Derivative of Loss Function w.r.t. softmax function

Softmax function is given by:

\[S(x_{i}) = S_{i} = \frac{e^{x_i}}{\sum_{k=1}^K e^{x_k}} \;\;\;\text{ for } i = 1, \dots, K\]

Softmax is fundamentally a vector function. It takes a vector as input and produces a vector as output. In other words, it has multiple inputs and outputs. Therefore, when we try to find the derivative of the softmax function, we talk about a Jacobian matrix, which is the matrix of all first-order partial derivatives of a vector-valued function. More details are provided here.

Multi-class cross entropy formula is as follows:

\[L = - \frac{1}{N} \sum_{n=1}^{N} \sum_{j=1}^{K} \left[y_{nj} \log (p_{nj}) \right]\]

where $n$ indexes samples/observations and $j$ indexes classes. Here, $y_{ij}$ and $p_{ij}$ are expected to be probability distributions over $K$ classes. In a neural network, $y_{nj}$ is one-hot encoded ground truths (actual output/labels) and $p_{nj}$ is scaled (softmax) logits.
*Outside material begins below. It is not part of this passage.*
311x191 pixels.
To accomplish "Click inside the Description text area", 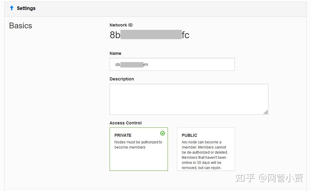I will [189, 99].
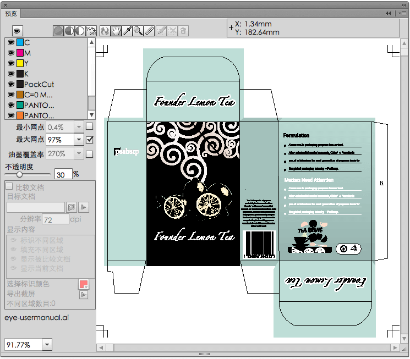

More details are provided here.

The loss for a single instance can be computed by,

\[L = - \sum_{j}^{K} \left[y_{j} \log (p_{j}) \right]\]

Most of the time, $p_{j} = softmax(o_{j})$ where $o_{j}$ is the unscaled score (logit), which is also a vector.
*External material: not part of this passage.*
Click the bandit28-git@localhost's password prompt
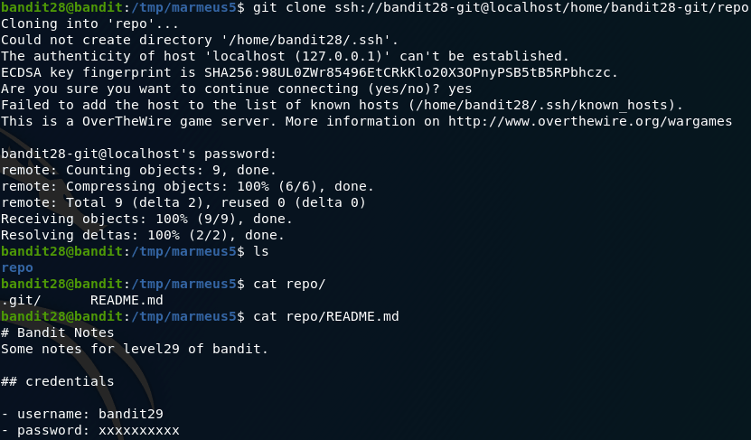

Since we know the derivative of softmax function with respect to its vector input, we can compute the derivative of the loss with respect to unscaled logit vector $o_{i}$. We have two options here: $i = j$ and $i \neq j$.

\[\begin{split} \frac{\partial}{\partial o_{i}} L &= - \sum_{j=i}y_{j} \frac{\partial \log (p_{j})}{\partial o_{i}} - \sum_{j \neq i}y_{j}\frac{\partial \log (p_{j})}{\partial o_{i}}\\ &= - \sum_{j=i}y_{j} \frac{1}{p_{j}}\frac{\partial p_{j}}{\partial o_{i}} - \sum_{j \neq i}y_{j}\frac{1}{p_{j}}\frac{\partial p_{j}}{\partial o_{i}}\\ &= - y_{i} \frac{1}{p_{j}} p_{j}(1-p_{i}) - \sum_{j \neq i}y_{j}\frac{1}{p_{j}}(-p_{j}p_{i})\\ & = - y_{i} (1- p_{i}) - \sum_{j \neq i}y_{j}\frac{1}{p_{j}}(-p_{j}p_{i})\\ &=- y_{i} + \underbrace{y_{i}p_{i} + \sum_{j \neq i}y_{j}p_{i}}_{ \bigstar } \\ &= p_{i}\left(\sum_{j}y_{j} \right) - y_{i} = p_{i} - y_{i} \end{split}\]

given that $\sum_{j}y_{j} = 1$ because $y$ is one-hot encoded vector.

Here, one needs to remember $\frac{\partial \log{f(x)}}{\partial x}=\frac{1}{f(x)}\frac{\partial f(x)}{\partial x}$, $\frac{\partial p_j}{\partial o_i} = p_i(1 - p_i),\quad i = j$ and $\frac{\partial p_j}{\partial o_i} = -p_i p_j,\quad i \neq j$, which the last two equations are nothing but derivative of softmax function with respect to logits. which can be found here.